Computer assisted surgery
The goal of computer assisted surgery is to assist surgeons to operate with greater precision.
Its application has extended to a growing number of fields over the past 15 years. In the field of orthopedic surgery, its primary application is prosthetic surgery, particularly of the knee, where it aims to improve the reliability and accuracy of prosthesis implantation. The systems currently used are almost exclusively “passive systems,” which allow the surgeon to achieve the best possible position for the cutting templates, with the surgeon maintaining control over the procedure and performing the bone-shaping tasks.
There are two distinctive categories of passive systems:
- Perioperative systems. These are navigation systems. Infrared waves are emitted by the device and reflected by diodes fixed to the bone and instruments. Two cameras capture the reflected waves so as to provide real-time 3D positioning of the diodes attached to the bones and instruments During surgery, the surgeon receives computerized information relating to the anatomical region to be operated on, for example the knee, and the rotation centers of the lower limb. Once this acquisition is made, he will be able to precisely choose the bone cutting axis. The system will show him how to best position the cutting templates in order to perform the selected program. These systems require programming during the surgical procedure, which moderately extends the operative time.

#### Directions:
Continue the passage on computer assisted surgery from its final sentence.

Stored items
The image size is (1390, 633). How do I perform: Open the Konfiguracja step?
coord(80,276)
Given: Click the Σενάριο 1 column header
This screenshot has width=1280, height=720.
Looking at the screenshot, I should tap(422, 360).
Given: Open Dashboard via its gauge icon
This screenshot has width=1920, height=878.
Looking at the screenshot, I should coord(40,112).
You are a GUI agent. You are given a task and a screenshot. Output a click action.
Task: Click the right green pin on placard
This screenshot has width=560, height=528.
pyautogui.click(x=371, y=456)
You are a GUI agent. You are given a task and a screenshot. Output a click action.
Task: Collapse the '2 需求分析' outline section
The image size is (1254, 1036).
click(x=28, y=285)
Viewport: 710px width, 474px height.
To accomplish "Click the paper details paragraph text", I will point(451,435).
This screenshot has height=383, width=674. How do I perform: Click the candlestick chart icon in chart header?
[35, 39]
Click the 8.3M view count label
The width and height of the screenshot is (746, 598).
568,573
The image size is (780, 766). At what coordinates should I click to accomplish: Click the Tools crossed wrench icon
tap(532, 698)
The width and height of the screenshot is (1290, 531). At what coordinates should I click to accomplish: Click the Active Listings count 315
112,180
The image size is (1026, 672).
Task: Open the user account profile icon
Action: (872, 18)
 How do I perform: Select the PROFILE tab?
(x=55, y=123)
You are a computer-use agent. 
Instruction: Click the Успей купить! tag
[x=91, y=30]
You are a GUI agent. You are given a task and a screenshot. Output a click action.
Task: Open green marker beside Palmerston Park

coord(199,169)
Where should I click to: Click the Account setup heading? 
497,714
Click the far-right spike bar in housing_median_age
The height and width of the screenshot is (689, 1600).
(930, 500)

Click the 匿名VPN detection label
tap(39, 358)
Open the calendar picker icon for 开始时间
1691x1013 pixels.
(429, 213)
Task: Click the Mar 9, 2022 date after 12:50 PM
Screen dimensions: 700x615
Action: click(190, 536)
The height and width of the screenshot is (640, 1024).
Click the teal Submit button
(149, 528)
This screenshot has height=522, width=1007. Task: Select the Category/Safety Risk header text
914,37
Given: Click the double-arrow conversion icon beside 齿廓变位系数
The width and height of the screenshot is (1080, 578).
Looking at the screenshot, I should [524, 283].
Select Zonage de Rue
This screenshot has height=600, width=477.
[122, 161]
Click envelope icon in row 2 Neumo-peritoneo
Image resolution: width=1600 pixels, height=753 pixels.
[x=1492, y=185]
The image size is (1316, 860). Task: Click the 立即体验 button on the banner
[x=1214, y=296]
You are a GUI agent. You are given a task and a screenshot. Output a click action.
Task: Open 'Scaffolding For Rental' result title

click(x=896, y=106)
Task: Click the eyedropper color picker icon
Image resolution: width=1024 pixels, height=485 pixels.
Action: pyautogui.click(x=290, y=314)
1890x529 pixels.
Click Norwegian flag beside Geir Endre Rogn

#### Reply to the task:
- Preoperative systems. The latest systems require a scanner or preoperative MRI, enabling acquisition of the knee and entire lower limb, for which the surgeon will choose cutting and prosthetic implantation axes. Cutting templates specific to the patient are made. During surgery, they are applied to the joint extremities (for a knee, the femur inferior extremity and the tibia superior extremity). This allows the surgical intervention to be performed with great precision according to the pre-surgical planning based on MRI or scanner data. This is the most recent technique, and 4 to 5 weeks are necessary to prepare tailor-make material for the patient. However, when using this technique, operative time and bleeding are decreased, as compared to standard procedures or navigation systems.
While preoperative systems are increasingly used, the standard procedure is still considered to be valid and efficacious.